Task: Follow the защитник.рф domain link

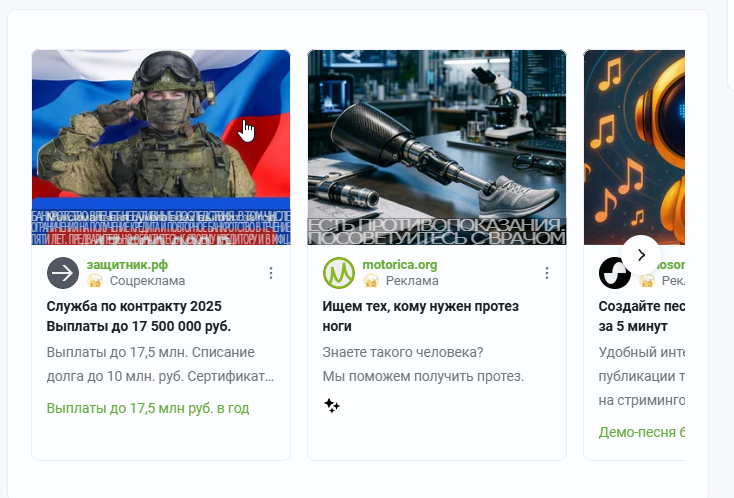Action: coord(127,265)
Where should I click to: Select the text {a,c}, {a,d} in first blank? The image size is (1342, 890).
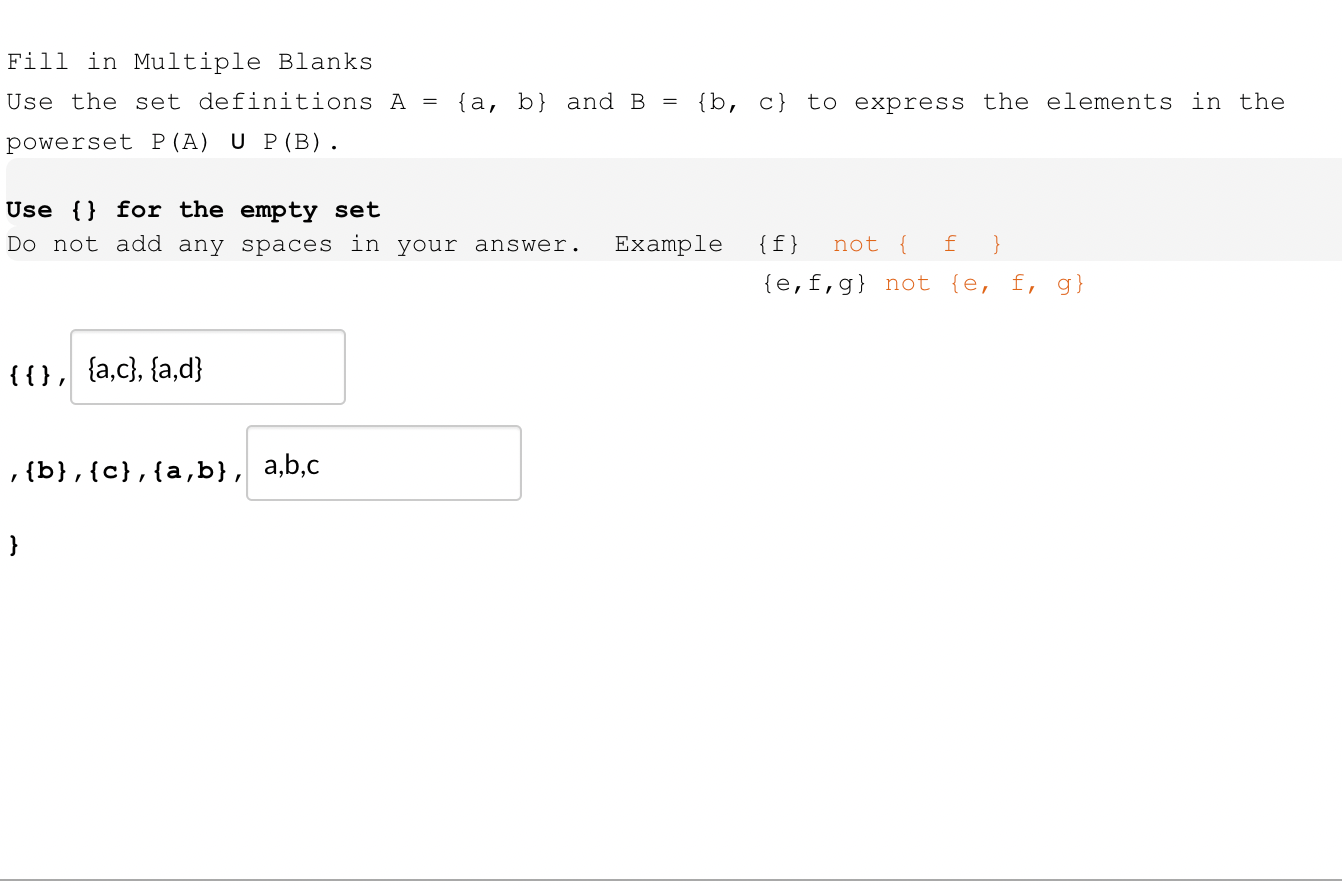(145, 369)
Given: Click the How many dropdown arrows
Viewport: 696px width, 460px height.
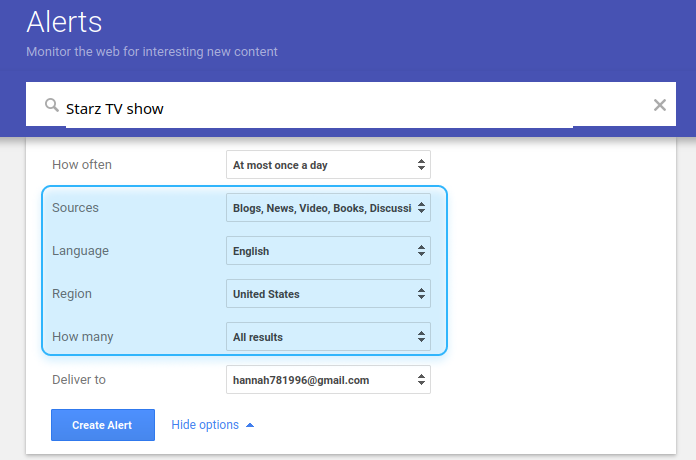Looking at the screenshot, I should point(421,337).
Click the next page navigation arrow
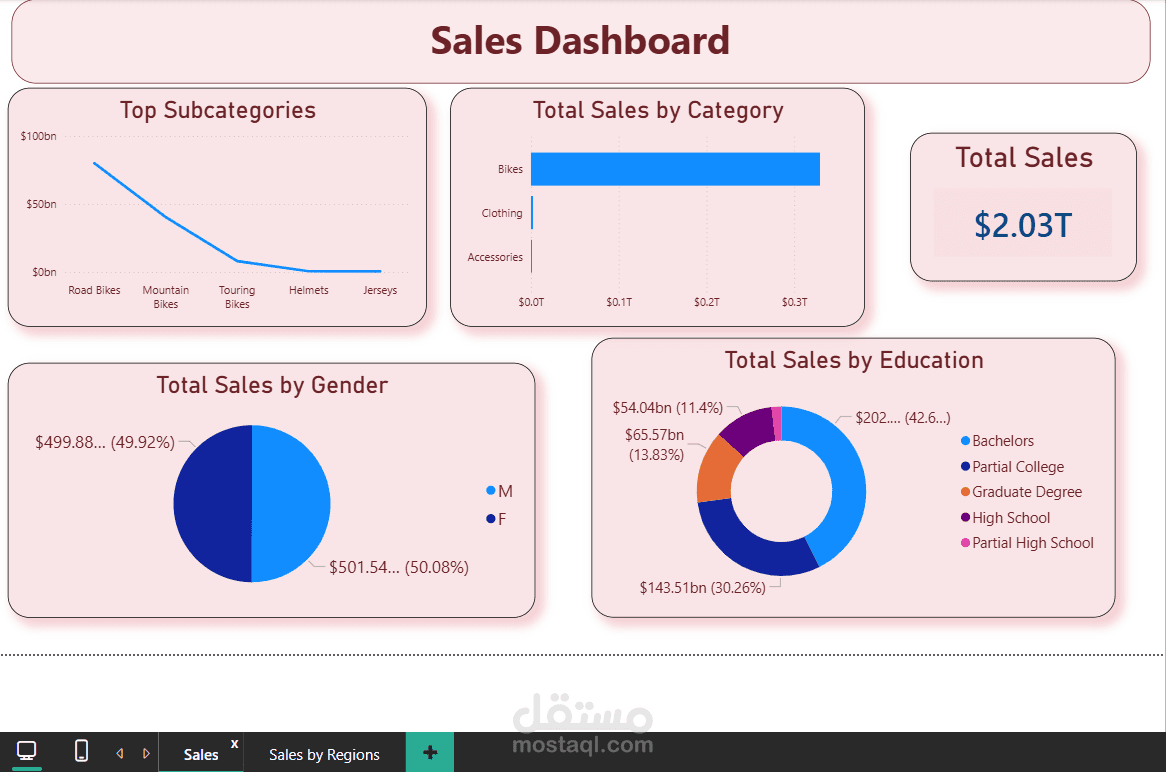The image size is (1166, 772). pos(146,752)
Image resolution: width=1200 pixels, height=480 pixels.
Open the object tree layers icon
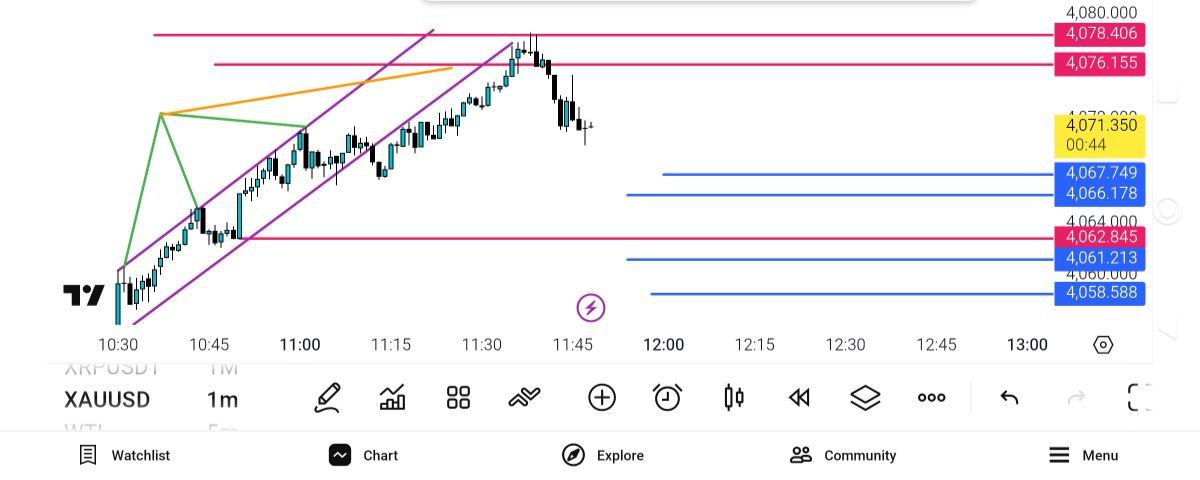pyautogui.click(x=865, y=398)
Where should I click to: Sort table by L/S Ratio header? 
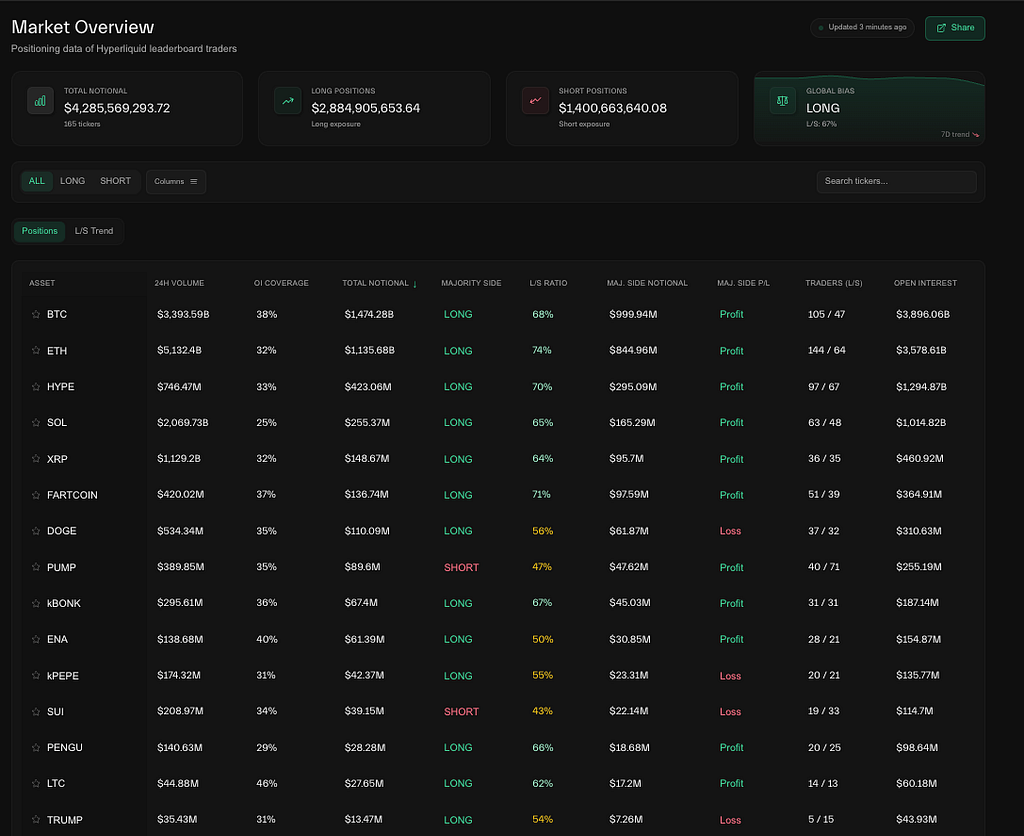[x=548, y=283]

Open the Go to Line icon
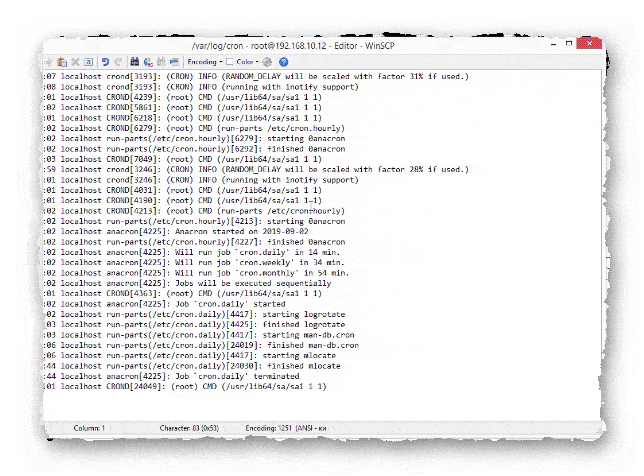(174, 61)
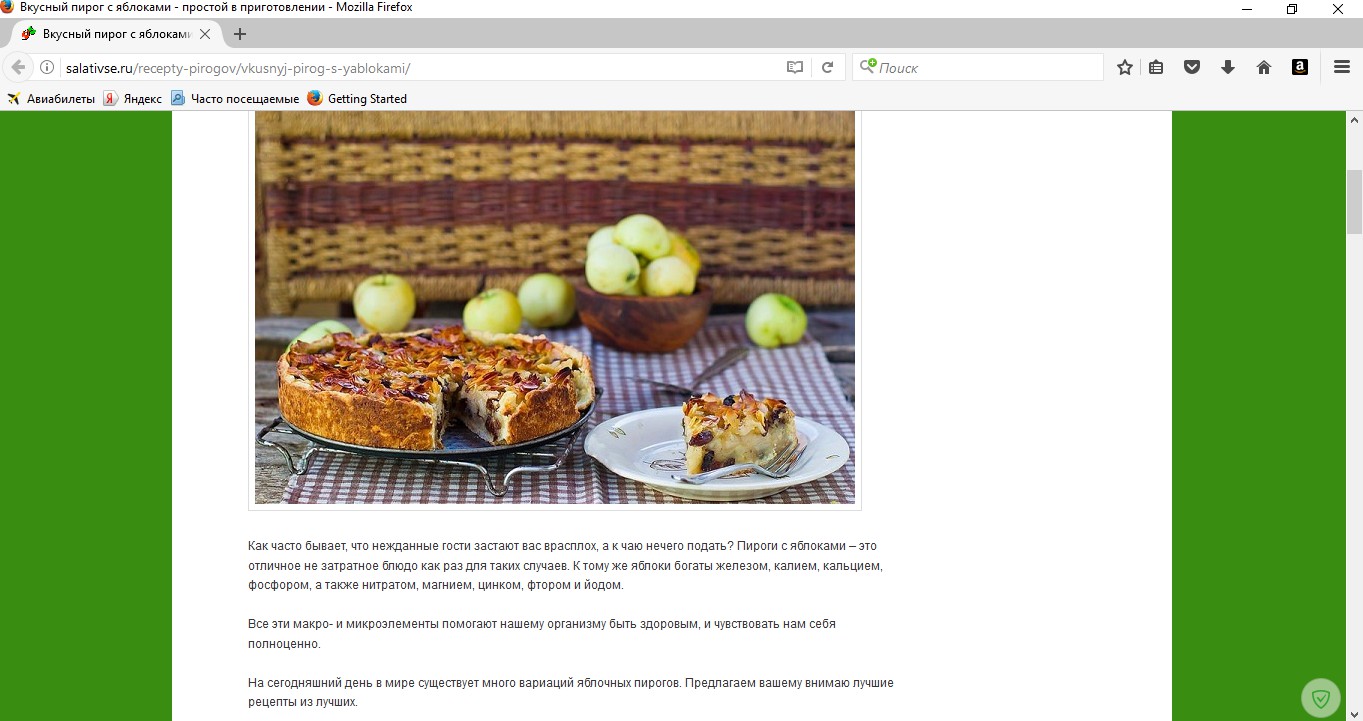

YOUR INSTRUCTIONS | Your task is an exact transcription of all the data, minus the pictures.

RESULT FOR THIS TASK |
Task: Follow the защитник.рф domain link

Action: coord(127,265)
Where should I click to: Select the text {a,c}, {a,d} in first blank? The image size is (1342, 890).
(145, 369)
Given: Click the How many dropdown arrows
Viewport: 696px width, 460px height.
Looking at the screenshot, I should point(421,337).
Click the next page navigation arrow
The image size is (1166, 772). pos(146,752)
Image resolution: width=1200 pixels, height=480 pixels.
Open the object tree layers icon
pyautogui.click(x=865, y=398)
Where should I click to: Sort table by L/S Ratio header? 
[x=548, y=283]

Open the Go to Line icon
(174, 61)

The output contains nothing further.